7 Dies ist der Ruf nach Frieden, der an diesem traurigen Tag noch lauter aus Unserer Seele dringt; Wir laden alle Freunde des Friedens in der ganzen Welt ein, Uns die Hände zu reichen, um das Ende des Krieges zu beschleunigen, der nun schon seit einem Jahr Europa in ein riesiges Schlachtfeld verwandelt hat. Gebe der barmherzige Jesus, durch die Fürsprache seiner schmerzhaften Mutter, dass endlich nach diesem entsetzlichen Sturm die milde, strahlende Morgendämmerung, das Abbild seines göttlichen Antlitzes, anbrechen möge! Mögen bald die Dankeshymnen für die Versöhnung der Staaten zum Allmächtigen, dem Geber alles Guten, aufsteigen; mögen die Völker, verbrüdert durch die Liebe, zurückkehren zum friedlichen Wettstreit in Wissenschaft, Kunst und Industrie und nach Wiederherstellung der Herrschaft des Rechts beschließen, in Zukunft die Lösung ihrer Streitigkeiten nicht mehr mit der Schneide des Schwertes herbeizuführen, sondern nach den Kriterien der Billigkeit und Gerechtigkeit, die mit der nötigen Ruhe und Besonnenheit ergründet werden. Dies wird ihre schönste und ruhmreichste Eroberung sein!

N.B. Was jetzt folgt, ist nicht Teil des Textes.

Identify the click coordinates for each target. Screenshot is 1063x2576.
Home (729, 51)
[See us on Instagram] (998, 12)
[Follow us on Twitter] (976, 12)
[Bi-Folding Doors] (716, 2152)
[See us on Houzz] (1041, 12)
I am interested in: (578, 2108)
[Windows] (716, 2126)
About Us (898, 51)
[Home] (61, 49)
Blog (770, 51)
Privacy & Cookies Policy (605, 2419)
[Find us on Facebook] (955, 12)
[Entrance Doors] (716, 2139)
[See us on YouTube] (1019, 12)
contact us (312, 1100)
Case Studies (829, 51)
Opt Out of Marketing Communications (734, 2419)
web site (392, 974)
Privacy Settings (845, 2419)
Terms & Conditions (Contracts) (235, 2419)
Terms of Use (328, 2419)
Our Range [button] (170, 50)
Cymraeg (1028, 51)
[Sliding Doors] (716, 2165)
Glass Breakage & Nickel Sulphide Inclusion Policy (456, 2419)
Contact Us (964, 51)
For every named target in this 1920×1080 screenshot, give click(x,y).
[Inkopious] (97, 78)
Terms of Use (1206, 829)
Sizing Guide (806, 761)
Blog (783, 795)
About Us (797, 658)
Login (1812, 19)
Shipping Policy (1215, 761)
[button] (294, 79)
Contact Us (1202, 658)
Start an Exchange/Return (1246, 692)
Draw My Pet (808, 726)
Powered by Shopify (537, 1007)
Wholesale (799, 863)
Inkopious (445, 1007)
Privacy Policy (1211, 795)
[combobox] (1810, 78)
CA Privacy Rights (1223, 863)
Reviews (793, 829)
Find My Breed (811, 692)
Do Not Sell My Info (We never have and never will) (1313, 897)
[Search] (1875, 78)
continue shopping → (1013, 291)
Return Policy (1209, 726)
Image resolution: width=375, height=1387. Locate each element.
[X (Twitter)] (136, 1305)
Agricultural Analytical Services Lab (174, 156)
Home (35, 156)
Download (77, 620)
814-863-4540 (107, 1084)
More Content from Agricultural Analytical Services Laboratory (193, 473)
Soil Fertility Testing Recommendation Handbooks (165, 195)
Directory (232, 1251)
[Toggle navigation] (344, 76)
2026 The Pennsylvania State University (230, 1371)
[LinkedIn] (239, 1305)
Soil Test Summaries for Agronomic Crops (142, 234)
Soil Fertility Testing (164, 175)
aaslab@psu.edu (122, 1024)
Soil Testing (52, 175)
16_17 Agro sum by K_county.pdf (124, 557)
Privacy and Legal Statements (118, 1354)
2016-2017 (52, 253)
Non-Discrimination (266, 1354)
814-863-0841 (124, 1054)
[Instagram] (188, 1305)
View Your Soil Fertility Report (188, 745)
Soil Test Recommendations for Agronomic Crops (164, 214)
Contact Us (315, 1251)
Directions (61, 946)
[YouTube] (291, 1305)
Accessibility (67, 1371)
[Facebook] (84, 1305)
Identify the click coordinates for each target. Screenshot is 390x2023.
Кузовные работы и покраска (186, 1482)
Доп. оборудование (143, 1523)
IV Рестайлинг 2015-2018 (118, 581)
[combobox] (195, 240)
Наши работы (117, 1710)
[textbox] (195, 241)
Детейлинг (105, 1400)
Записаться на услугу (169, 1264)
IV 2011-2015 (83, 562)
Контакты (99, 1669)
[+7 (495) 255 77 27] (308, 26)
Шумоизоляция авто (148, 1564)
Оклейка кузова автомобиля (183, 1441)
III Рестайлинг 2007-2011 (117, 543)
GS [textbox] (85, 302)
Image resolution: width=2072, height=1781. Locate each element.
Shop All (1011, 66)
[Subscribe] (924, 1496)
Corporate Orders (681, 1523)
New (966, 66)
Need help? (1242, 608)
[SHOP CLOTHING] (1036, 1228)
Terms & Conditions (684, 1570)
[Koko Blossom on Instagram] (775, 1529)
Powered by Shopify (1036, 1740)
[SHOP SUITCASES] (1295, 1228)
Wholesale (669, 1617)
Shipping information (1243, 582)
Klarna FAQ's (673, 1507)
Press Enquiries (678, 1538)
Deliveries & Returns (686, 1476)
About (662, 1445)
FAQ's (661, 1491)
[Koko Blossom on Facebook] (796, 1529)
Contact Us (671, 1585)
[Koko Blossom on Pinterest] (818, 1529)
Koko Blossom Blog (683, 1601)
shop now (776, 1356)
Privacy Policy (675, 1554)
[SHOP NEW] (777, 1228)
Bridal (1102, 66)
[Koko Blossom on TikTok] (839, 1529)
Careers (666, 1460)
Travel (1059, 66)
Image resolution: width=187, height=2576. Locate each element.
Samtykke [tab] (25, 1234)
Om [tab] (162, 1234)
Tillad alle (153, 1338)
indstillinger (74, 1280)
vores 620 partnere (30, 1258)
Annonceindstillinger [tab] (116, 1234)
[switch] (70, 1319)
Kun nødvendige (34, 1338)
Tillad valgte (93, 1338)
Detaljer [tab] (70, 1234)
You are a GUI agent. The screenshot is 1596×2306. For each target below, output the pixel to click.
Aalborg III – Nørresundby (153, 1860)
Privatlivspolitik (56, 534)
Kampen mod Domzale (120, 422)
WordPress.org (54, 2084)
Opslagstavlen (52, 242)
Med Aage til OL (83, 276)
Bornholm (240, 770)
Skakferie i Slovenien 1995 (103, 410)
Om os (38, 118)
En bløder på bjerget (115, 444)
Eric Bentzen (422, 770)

8 Im Vertrauen darauf, dass die so ersehnten Früchte des Friedensbaumes schon bald die Welt erfreuen werden, erteilen Wir den Apostolischen Segen allen, die die Uns anvertraute mystische Herde bilden, und für alle jene, die noch nicht zur Römischen Kirche gehören, bitten Wir den Herrn, dass er sie durch das Band der vollkommenen Liebe mit Uns verbinde.

Rom, aus dem Vatikan, am 28. Juli 1915
Benedikt XV. PP.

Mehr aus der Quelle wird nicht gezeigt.